### [抜粋]
該回転筒体は適宜の回転駆動源によって回転される。この回転筒体は軸方向端部の一方または両方が開口しており、この開口部は必要に応じて蓋で塞がれる。
本発明は開口部に回転筒体に固定されない蓋が設置されるものに適用される。本発明が適用される回転筒体は、開口部が一端部にあるものでも両端部にあるものでもよく、また、蓋のすべてが回転筒体に固定されない蓋である必要はなく、少なくとも一つの蓋が回転筒体に固定されない蓋であれば良い。回転筒体に固定されない蓋は通常は、原料の投入部や排出部が設けられ、基台等に固定され、回転筒体が回転する際にも回転することなく定位置にとどまる。ただし、本発明としては、蓋自体が回転するものを適用範囲から排除するものではなく、蓋が回転筒体と同期しない状態で回転するものであれば適用可能であり、初期の効果を得ることができる。
【0015】
本発明では、上記回転筒体の軸方向端部内周面に、回転筒体の回転周方向に沿って全周に亘って立ち上がり部が設けられるが、該立ち上がり部は回転筒体に一体に形成されたものであってもよく、また、別部材を回転筒体に固定したものであっても良い。該立ち上がり部の高さも適宜定めることができる。一方、前記蓋の内面には、軸方向内側に突出する覆い部が設けられる。該覆い部も蓋に一体に形成されたものでも良く、また、別部材を蓋内面に固定したものであっても良い。なお。覆い部の突出方向は軸方向内側に向けたものであれば良く、必ずしも軸方向そのものに沿っていることが必要とされるものではない。特に蓋の基端側から軸方向内側に向けて徐々に外周側に拡がるように伸張するものが望ましい。これにより覆い部は軸方向内側に向けて外周方向に拡がる傾斜面を形成するので、これに接触する内容物を内側に押し戻す作用が働き、内容物が回転筒体端縁部側に堆積して密封装置への侵入圧力を高めることを防止できる。

### [作業内容]
1 – 回転筒体の抜粋の「該回転筒体は適宜の回転駆動源」から「期の効果を得ることができる。」までを、「回転筒体」を「回転ドラム」に置き換えて書き直してください。
2 – 回転筒体の抜粋の続きを、最後の文の後から書いてください。
この後に続く一覧は、回転筒体の抜粋とは関係がありません。

### [元データ]
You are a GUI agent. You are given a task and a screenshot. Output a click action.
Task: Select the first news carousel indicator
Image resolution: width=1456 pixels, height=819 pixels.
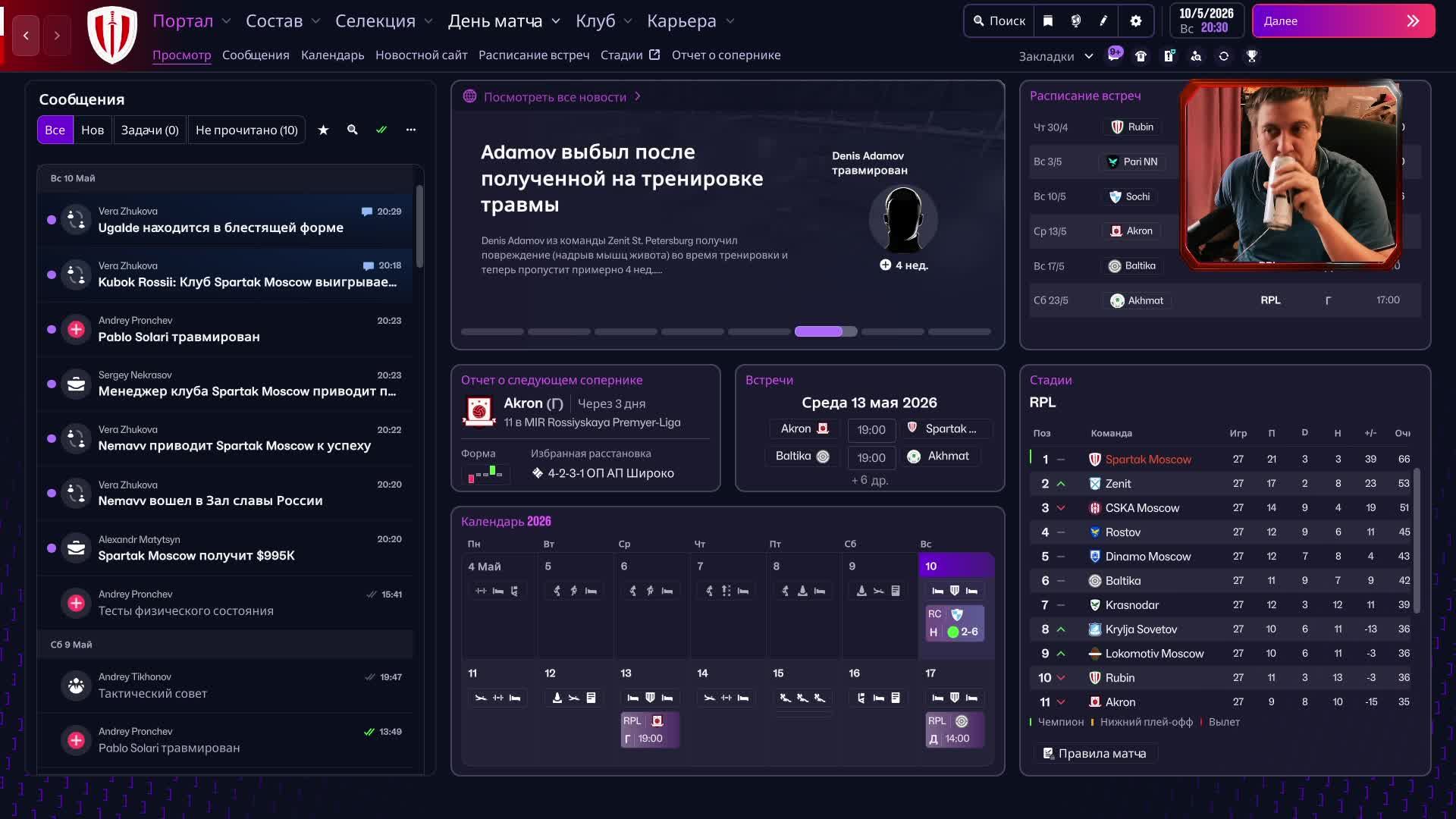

### [結果]
1 –
該回転ドラムは適宜の回転駆動源によって回転される。この回転ドラムは軸方向端部の一方または両方が開口しており、この開口部は必要に応じて蓋で塞がれる。
本発明は開口部に回転ドラムに固定されない蓋が設置されるものに適用される。本発明が適用される回転ドラムは、開口部が一端部にあるものでも両端部にあるものでもよく、また、蓋のすべてが回転ドラムに固定されない蓋である必要はなく、少なくとも一つの蓋が回転ドラムに固定されない蓋であれば良い。回転ドラムに固定されない蓋は通常は、原料の投入部や排出部が設けられ、基台等に固定され、回転ドラムが回転する際にも回転することなく定位置にとどまる。ただし、本発明としては、蓋自体が回転するものを適用範囲から排除するものではなく、蓋が回転ドラムと同期しない状態で回転するものであれば適用可能であり、初期の効果を得ることができる。

2 –
【0016】
上記覆い部は立ち上がり部近傍にまで達し、この立ち上がり部とともに立ち上がり部の軸方向外側にある回転筒体端縁部内面を覆う。この際に覆い部は立ち上がり部との間にできるだけ隙間が生じないように位置させる。ただし、両者が強い力で接触すると回転筒体の駆動源に負荷を与えるので、通常、両者が密着するように配置されることが要求されるものではない。これら立ち上がり部と覆い部とは軸方向または径方向に一部重なり合っても良いが、隙間を小さくできれば重なりを有することが要求されるものではない。
【0017】
また、覆い部を可撓性ある材料で構成するとともに、その先端を立ち上がり部の内周面、またはさらにはこれを越えて立ち上がり部の軸方向内側にまで伸張させると、内容物の圧力によって覆い部と立ち上がり部とが密着するので、立ち上がり部の外側に内容物が進出するのをより有効に阻止できる。この際の密着力は両者が通常時にも強い力で接触している場合にくらべれば十分に小さいので、回転駆動装置に対する負荷は小さいものとなる。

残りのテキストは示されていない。